Après une semaine de correction et une séance encore lourde hier, certains investisseurs en profitent pour revenir sur les actions à de prix inférieurs. La cote est tirée notamment par les valeurs technologiques après l'offre de Xerox (NYSE: XRX - actualité) sur ACS (Madrid: ACS.MC - actualité) , et par les valeurs pétrolières, qui profitent d'un rebond du prix de l'or noir après les tirs d'essai de missiles de l'Iran. Le baril de pétrole léger américain est plus ferme ce matin en Asie, tout près des 67$.
A Sydney, BHP Billiton (London: BLT.L - actualité) regagne 2% et Rio Tinto (London: RIO.L - actualité) prend plus de 2%. A Taiwan, le fondeurs de semiconducteurs TSMC rebondit de plus de 3% : les autorités taiwanaises ont laissé entendre qu'elles pourraient autoriser les investissements chinois à prendre des participations dans l'industrie des composants électroniques de Taiwan.

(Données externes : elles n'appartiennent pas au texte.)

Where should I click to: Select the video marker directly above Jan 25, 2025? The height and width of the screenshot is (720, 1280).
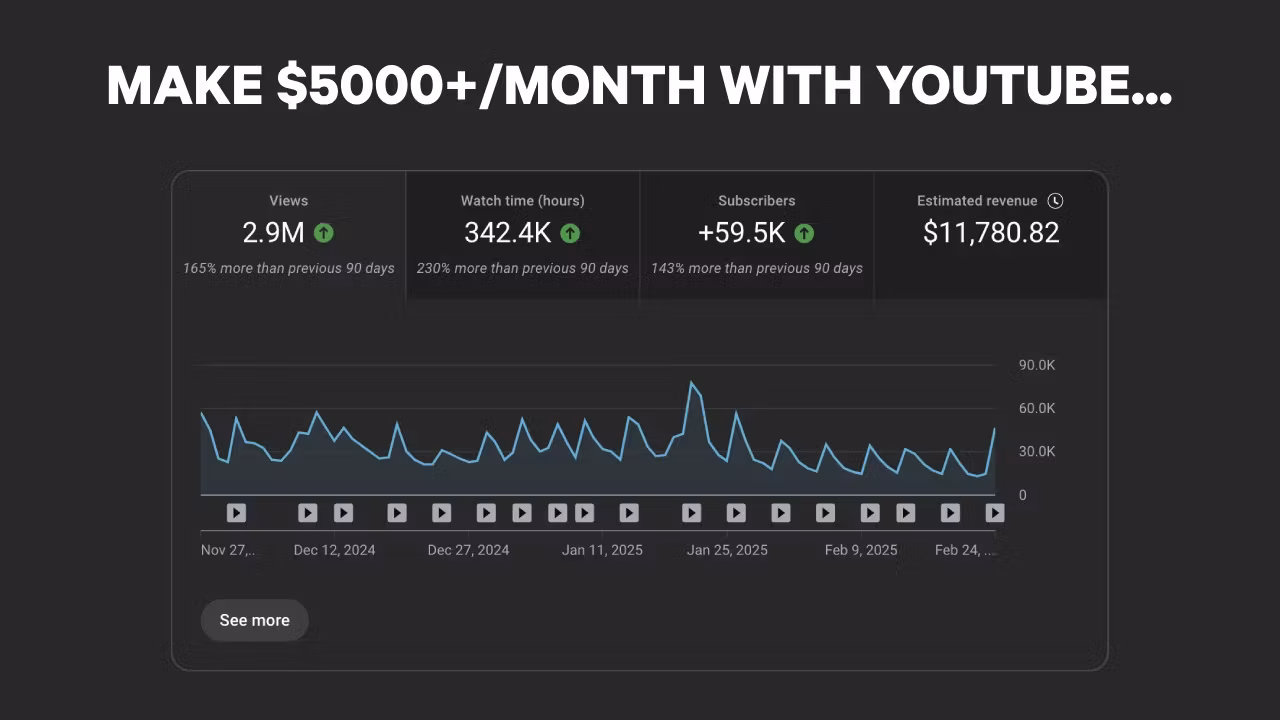pyautogui.click(x=736, y=513)
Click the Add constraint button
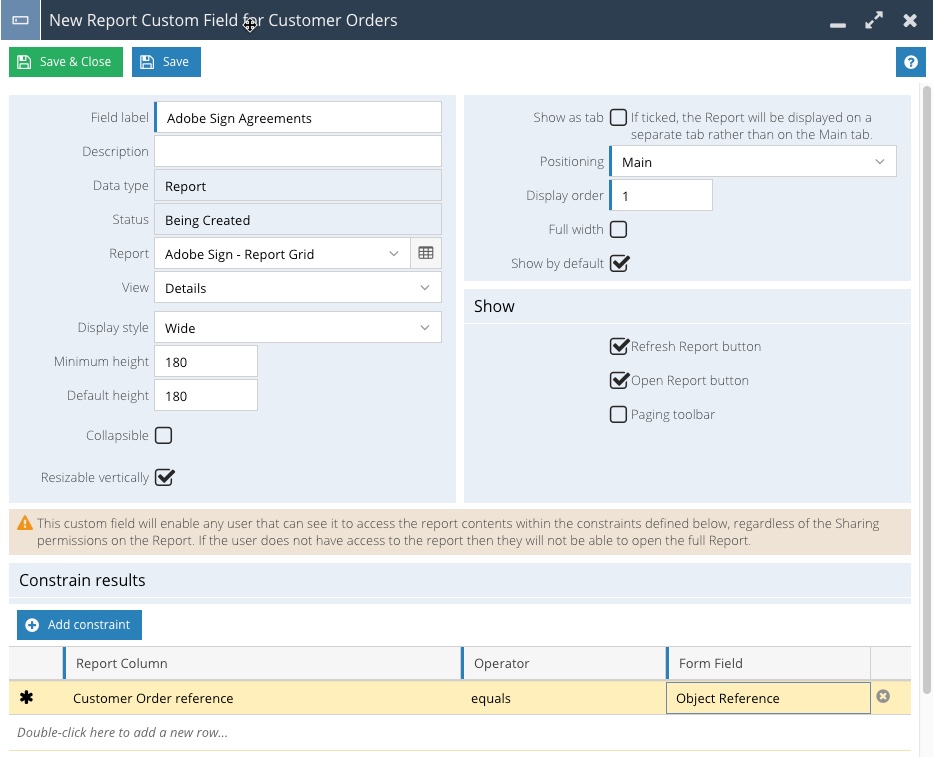 79,625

A Tokyo, le titre du courtier Nomura se reprend de 3%, après son plongeon de 22% en deux séances, dans la foulée de l'annonce d'une augmentation de capital massive.

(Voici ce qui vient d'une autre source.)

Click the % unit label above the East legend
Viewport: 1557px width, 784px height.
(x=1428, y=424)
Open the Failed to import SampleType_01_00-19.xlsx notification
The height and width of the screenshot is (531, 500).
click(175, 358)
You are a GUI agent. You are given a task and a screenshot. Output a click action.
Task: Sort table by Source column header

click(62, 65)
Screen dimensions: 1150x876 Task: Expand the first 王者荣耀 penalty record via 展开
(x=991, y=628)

Les valeurs exportatrices nipponnes continuent aussi de rebondir, à la faveur d'un accès de faiblesse du Yen : Nissan notamment, gagne plus de 5%, tandis que Honda Motor (Paris: JP3854600008 - actualité) avance d'environ 1%.

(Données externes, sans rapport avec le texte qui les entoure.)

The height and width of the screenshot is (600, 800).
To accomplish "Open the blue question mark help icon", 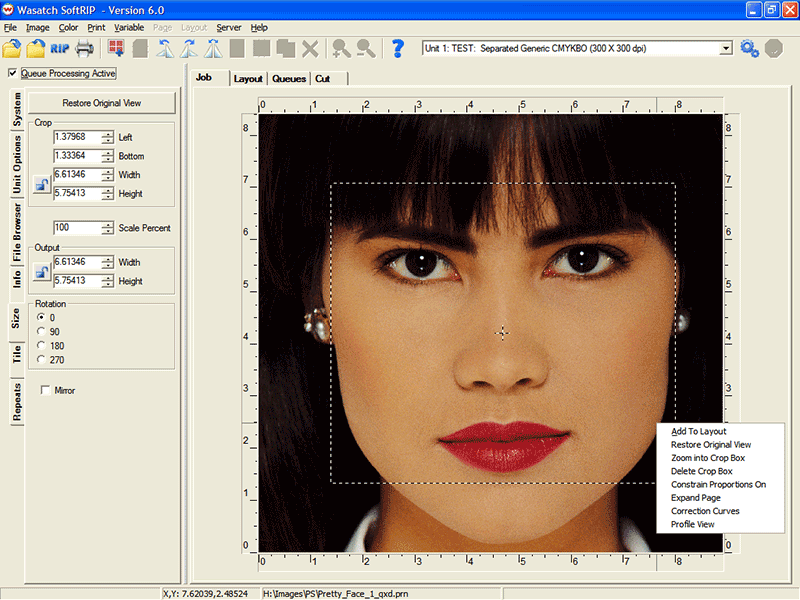I will (x=397, y=48).
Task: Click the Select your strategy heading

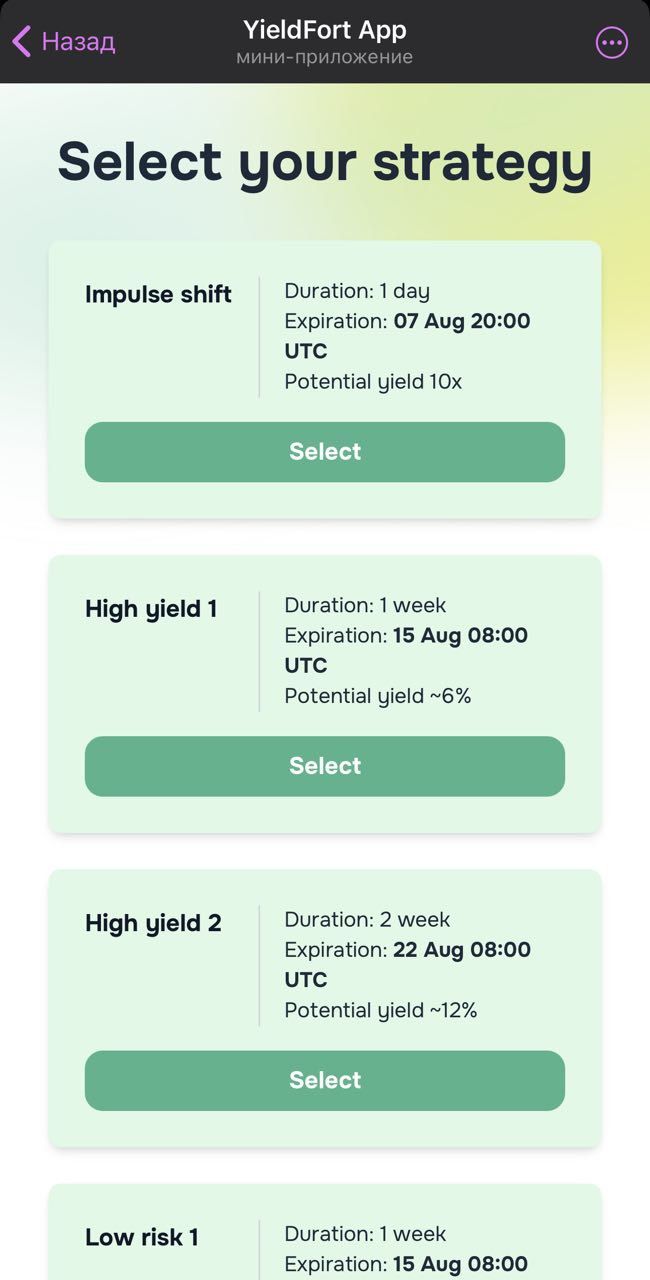Action: tap(325, 161)
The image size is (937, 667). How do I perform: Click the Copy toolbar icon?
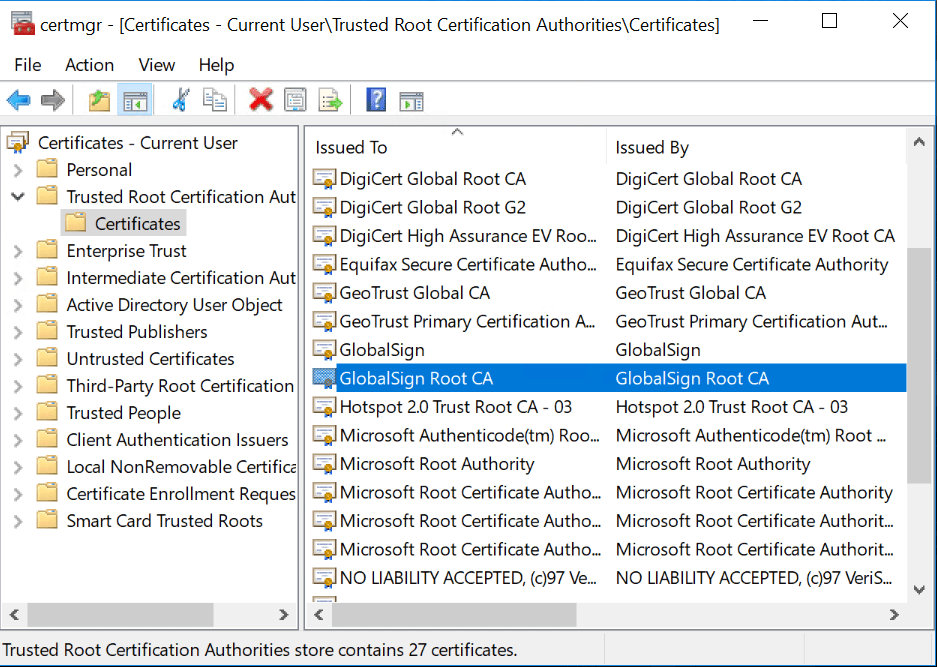coord(215,99)
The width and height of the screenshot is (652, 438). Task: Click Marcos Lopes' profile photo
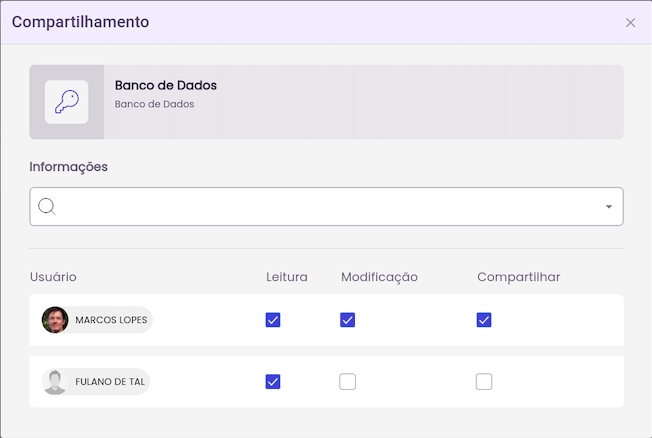pyautogui.click(x=55, y=320)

Les valeurs japonaises ont en revanche ignoré l'annonce d'une déflation record en août (-2,4%) et ont préféré saluer l'amorce d'un recul du Yen face au Dollar, grâce à une déclaration du nouveau ministre des Finances. Pour la première fois depuis sa prise de fonction, Hirohisa Fujii a affirmé que le gouvernement pourrait agir si les mouvements des devises devenaient trop irréguliers... Jusqu'à présent, le marché avait le sentiment que le nouveau gouvernement n'était pas prêt à agir contre l'appréciation du Yen, un facteur qui mine les exportations du pays.